Le lendemain nous ne fatiguâmes pas davantage car on ne marcha que depuis deux heures et demi du matin jusques à sept ; ce fut sur une montagne très haute où l’on voit beaucoup de ces sortes de Pins qui sont à Tarare auprès de Lyon [Pinus sylvestris L.]. On voit aussi une belle espèce de cèdre qui sent aussi mauvais que notre Sabine, et dont les feuilles lui ressemblent tout à fait, mais c’est un grand arbre du port et de la hauteur de nos plus grand cyprès [Juniperus excelsa M.-Bieb.]

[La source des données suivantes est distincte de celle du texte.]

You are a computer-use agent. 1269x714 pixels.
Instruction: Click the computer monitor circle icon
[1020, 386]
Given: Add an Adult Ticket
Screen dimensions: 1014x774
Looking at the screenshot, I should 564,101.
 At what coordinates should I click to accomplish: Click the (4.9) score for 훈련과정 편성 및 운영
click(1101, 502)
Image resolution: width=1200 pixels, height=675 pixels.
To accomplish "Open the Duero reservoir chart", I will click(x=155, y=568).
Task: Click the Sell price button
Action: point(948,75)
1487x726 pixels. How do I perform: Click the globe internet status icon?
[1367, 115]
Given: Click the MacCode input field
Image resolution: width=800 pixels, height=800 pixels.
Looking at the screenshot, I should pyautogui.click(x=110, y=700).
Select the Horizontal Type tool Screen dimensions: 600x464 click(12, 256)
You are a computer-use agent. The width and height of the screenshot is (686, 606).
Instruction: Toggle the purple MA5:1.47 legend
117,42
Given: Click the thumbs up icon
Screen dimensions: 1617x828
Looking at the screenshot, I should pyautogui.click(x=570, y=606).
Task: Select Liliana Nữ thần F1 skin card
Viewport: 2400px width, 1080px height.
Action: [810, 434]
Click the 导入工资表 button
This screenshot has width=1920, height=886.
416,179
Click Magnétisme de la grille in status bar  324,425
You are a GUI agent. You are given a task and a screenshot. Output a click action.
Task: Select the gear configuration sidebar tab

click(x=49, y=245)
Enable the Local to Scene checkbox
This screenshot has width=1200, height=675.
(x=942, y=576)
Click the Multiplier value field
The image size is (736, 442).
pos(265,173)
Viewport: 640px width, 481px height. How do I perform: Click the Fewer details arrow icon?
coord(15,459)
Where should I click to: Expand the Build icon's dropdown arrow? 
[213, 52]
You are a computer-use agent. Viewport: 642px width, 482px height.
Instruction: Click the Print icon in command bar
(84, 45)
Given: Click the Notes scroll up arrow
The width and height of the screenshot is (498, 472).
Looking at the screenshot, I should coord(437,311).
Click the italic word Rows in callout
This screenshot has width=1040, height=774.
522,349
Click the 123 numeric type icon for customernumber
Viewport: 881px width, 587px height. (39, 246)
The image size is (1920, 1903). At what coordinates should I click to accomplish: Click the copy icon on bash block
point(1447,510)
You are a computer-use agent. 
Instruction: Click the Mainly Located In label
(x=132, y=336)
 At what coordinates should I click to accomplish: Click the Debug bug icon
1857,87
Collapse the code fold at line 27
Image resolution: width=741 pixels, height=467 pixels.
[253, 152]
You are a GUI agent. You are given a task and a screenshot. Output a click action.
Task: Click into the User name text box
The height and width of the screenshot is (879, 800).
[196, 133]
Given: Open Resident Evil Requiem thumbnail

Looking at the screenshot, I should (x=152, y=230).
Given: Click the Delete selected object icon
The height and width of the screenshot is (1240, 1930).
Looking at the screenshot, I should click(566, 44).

On nous fit partir ce jour-là, je ne sais par quel caprice, à onze heures du soir et nous arrivâmes le 14 juin, sur les sept heures du matin, à un village appelé Iekmansour [=Çayköy]. La lune était si belle cette nuit-là, qu'elle invita les Turcs à se mettre en chemin : mais comment herboriser au clair de lune ? Nous ne laissâmes pas pourtant de remplir nos sacs ; nos marchands ne cessaient de rire en nous voyant tous trois marcher à quatre pattes & fourrager dans un pays sec et brûlé en apparence, mais enrichi pourtant de très belles plantes. Quand le jour fut venu, nous fîmes la revue de notre moisson et nous nous trouvâmes assez riches. Peut-on rien voir de plus beau, en fait de plantes, qu’une Astragale de deux pieds de haut, chargée de fleurs depuis le bas jusques à l’extrémité de ses tiges [Astragalus christianus L.] ? Elle a levé de graine dans le Jardin Royal où elle se porte bien, malgré l’éloignement & la différence des climats.
Nous découvrîmes ce jour-là pour la première fois une très belle espèce de Toute-Bonne, dont je n'avais vu que des avortons il y avait quelques années, dans le jardin de Leyden. M. Hermans, professeur de botanique en l'université de ladite ville, très habile homme et qui avait observé de si belles plantes dans les Indes orientales, a donné la figure de celle dont nous parlons. Il semble que Rauwolf, médecin d'Ausbourg, en ait fait mention dans la Relation de son voyage au Levant, sous le nom de "belle espèce d'Ormin à feuilles étroites, velues et découpées profondément" [ Salvia sp.]
On nous fit partir le 14 juin à deux heures après minuit et nous marchâmes jusques à sept heures dans des prairies fertiles, semées de toutes sortes de grains. On campa tout proche du pont d’Elija sur une des branches de l’Euphrate, à six mille de la ville d’Arzeron ou d’Arzerum, que d’autres appellent Erzeron… Elija [Ilica] n’est qu’un méchant village dont les maisons sont tout à fait écrasées, moitié enterrées, bâties de boue ; mais le bain qui est auprès du village rend ce lieu recommandable. Les Turcs l’appellent le Bain d’Arzerum.
Le lendemain, nous arrivâmes à Erzeron." TOURNEFORT 1717.